Power is good.  Power is immensely useful.  Especially power at a distance like a gun.


Your possessions are the prime source of your facultas.  Your possessions are a very important part of your reality.  See chapter Possessions.


We utilize powerful tools constantly every day.  It's easy to overlook their importance in our lives.  From the lights we use to see after dark to the kettles we use to boil the water for our hot drinks to the toothbrushes, the pocket micro-computers (cell phones), pens and so much else.


You deserve a high quality of life.  You deserve the best food, the best home with the best things in it.  From the best pillow to the best toilet seat.  Society orders its citizens in terms of class.  Do not listen to Society's classification of yourself.  You deserve the highest class of life available.  A high quality (foam) pillow may cost a little more but not a lot and for something that you use nightly is worth the extra expense.  Sensibly a first class plane ticket may not be necessary when instead business class is a fraction the price and very comfortable.


Make sure you have the tools for life.  The can opener, the bowl, the blender, etc..  If you have to buy cheap ones then buy cheap ones.  Then upgrade.

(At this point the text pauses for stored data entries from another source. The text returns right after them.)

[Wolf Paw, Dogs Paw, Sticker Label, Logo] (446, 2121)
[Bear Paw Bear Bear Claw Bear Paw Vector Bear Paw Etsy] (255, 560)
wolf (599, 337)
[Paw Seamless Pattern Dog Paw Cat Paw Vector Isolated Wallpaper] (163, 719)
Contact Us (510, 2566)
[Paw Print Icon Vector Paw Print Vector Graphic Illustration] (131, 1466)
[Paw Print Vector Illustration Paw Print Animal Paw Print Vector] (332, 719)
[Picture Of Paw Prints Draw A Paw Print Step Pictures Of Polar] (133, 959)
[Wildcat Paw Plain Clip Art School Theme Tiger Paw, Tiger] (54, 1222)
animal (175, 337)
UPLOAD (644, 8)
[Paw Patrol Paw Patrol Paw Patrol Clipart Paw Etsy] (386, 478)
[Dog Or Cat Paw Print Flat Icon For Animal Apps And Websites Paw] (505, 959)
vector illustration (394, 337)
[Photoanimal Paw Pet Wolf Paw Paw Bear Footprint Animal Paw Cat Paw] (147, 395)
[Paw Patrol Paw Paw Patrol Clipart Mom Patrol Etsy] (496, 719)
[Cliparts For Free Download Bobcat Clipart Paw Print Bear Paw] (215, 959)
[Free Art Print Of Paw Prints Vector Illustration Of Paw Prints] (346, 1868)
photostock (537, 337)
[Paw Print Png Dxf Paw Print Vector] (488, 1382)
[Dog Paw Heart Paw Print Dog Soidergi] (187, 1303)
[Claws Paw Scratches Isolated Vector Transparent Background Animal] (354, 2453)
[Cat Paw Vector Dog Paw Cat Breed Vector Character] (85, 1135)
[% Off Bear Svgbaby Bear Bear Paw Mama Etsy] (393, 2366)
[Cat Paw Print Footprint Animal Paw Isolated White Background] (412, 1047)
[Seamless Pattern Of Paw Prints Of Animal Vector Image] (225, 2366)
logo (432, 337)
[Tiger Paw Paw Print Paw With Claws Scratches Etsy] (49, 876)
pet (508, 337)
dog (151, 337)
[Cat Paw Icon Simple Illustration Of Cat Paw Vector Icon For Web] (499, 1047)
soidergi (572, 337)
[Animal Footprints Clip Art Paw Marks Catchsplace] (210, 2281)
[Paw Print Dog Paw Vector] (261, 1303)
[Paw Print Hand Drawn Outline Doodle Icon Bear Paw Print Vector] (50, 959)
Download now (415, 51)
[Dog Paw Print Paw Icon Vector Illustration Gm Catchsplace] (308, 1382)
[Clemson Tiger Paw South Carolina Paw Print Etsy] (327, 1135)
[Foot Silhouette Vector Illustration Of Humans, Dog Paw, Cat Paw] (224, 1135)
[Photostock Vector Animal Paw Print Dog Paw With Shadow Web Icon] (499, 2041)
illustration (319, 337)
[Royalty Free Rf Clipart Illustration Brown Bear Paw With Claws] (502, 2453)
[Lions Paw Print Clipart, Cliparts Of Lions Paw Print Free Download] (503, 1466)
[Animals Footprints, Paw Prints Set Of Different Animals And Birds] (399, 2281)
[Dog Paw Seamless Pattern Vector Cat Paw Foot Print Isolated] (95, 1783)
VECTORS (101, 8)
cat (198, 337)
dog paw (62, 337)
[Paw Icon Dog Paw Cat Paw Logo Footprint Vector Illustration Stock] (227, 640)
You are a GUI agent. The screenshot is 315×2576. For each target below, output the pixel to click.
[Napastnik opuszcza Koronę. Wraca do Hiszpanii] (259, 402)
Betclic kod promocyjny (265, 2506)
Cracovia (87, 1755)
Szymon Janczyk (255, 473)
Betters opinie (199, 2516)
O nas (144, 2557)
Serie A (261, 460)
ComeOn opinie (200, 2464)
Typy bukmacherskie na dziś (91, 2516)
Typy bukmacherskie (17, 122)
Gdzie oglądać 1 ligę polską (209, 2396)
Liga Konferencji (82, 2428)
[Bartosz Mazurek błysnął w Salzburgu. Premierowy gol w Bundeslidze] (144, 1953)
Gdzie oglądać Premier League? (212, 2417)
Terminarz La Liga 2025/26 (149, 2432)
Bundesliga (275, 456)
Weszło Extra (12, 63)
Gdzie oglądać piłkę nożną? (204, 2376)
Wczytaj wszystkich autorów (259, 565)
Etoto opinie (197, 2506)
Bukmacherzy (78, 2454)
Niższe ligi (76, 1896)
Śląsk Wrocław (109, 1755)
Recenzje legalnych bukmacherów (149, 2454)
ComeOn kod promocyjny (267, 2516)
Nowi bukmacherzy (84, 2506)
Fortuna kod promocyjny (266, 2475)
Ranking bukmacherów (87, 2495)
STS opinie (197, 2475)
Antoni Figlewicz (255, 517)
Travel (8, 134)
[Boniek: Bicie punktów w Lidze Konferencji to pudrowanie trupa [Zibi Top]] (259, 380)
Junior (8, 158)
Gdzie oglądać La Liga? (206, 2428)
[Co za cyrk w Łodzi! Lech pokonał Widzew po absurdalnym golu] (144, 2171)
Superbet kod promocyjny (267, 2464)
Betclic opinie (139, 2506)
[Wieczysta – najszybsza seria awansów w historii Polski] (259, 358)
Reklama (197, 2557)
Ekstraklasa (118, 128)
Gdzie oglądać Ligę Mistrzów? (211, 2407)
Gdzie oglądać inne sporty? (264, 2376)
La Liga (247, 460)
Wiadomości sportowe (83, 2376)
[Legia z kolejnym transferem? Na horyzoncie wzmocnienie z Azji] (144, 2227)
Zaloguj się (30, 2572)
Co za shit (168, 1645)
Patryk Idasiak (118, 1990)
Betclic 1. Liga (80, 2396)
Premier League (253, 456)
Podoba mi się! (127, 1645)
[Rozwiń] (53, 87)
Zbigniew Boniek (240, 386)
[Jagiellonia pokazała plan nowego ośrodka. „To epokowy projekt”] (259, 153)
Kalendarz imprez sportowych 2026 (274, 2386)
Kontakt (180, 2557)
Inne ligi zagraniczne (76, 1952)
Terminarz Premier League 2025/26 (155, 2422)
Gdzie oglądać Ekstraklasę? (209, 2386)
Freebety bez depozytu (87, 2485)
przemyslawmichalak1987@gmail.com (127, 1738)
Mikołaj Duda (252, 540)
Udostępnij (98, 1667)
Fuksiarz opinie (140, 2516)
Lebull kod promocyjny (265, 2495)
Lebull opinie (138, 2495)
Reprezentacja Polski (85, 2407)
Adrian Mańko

Cover the basics, the essentials; eating, sleeping, washing, cooking, personal safety.  Then gradually increase your collection to include items which you'd use daily.  Eventually you'll have tools which although you use only occasionally you gain a higher quality of life using like pineapple cutters and juicers.


Becoming aware of how much reliance one places on these everyday tools helps one understand accurately their own dependence.


Choosing to have is mostly a good thing.  Having is your skills, plus your experience, plus what reality lets you get & keep.  This is what you can have.  Sometimes one manages to obtain yet it provokes an Attack which goes on to damage or to destroy completely that which one obtained.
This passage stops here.